**Task brief:** The response should contain all of the records, copied exactly, and none of the images.

**Given data:**

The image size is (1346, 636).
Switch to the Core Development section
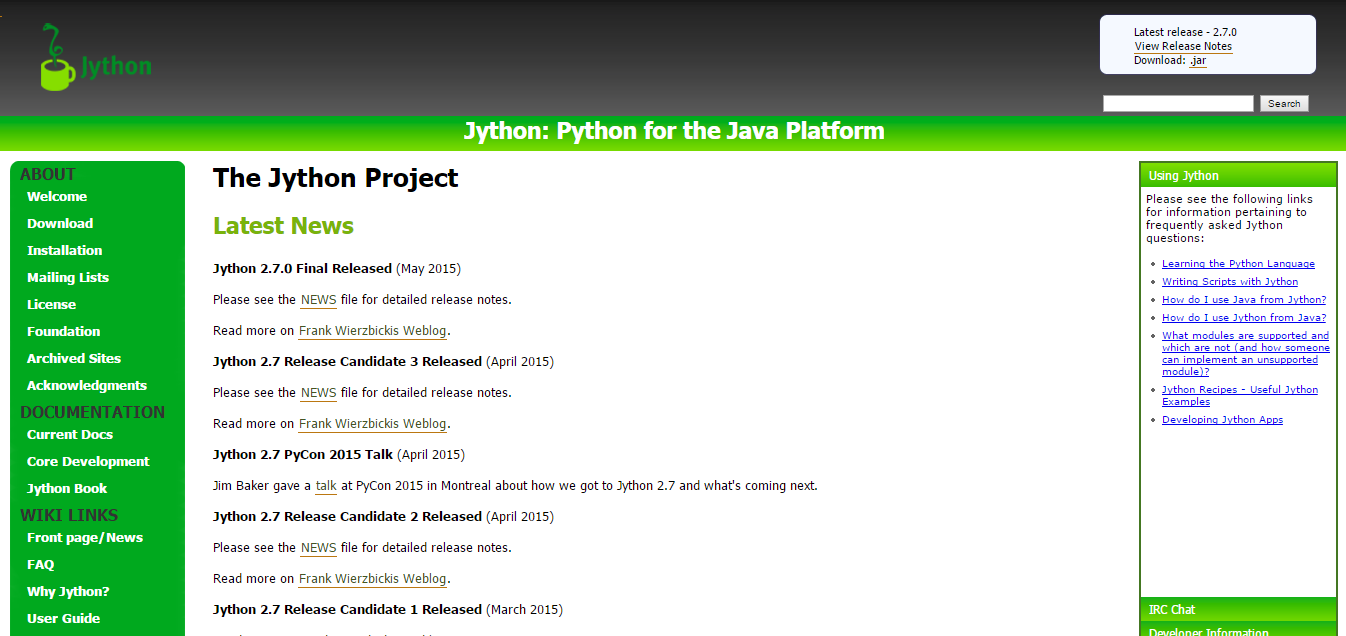click(87, 461)
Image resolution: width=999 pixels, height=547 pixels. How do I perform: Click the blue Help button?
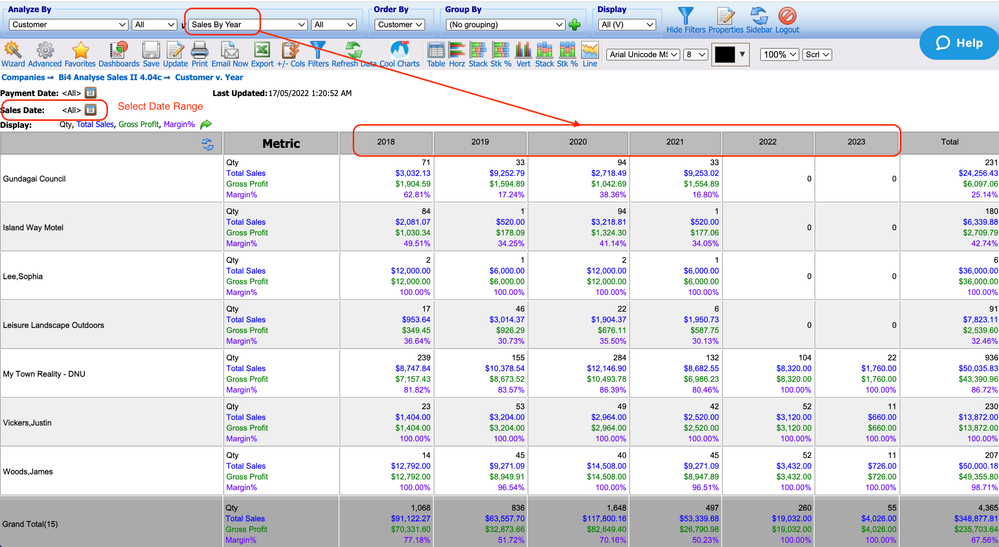(x=958, y=43)
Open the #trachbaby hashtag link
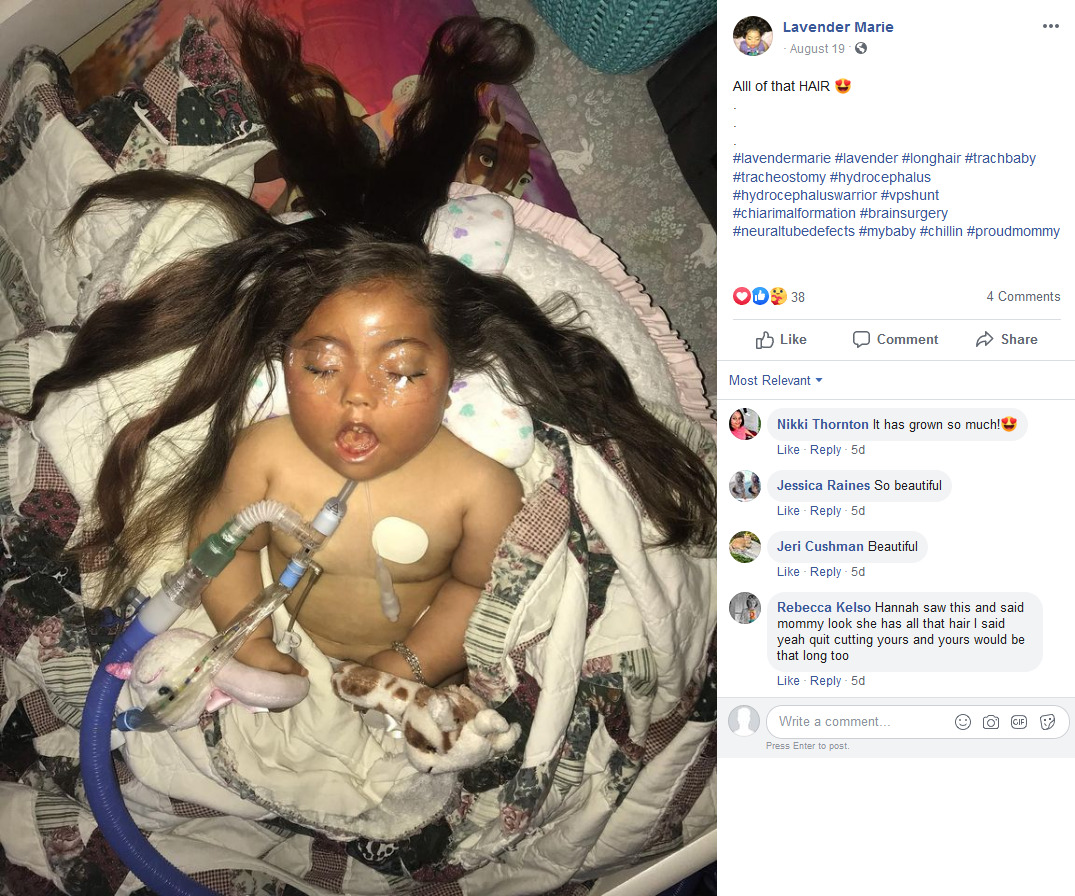The height and width of the screenshot is (896, 1075). pyautogui.click(x=1000, y=158)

**Your response:**
The image size is (1346, 636).
Switch to the Core Development section
click(87, 461)
Image resolution: width=999 pixels, height=547 pixels. How do I perform: Click the blue Help button?
(x=958, y=43)
Open the #trachbaby hashtag link
The height and width of the screenshot is (896, 1075). pyautogui.click(x=1000, y=158)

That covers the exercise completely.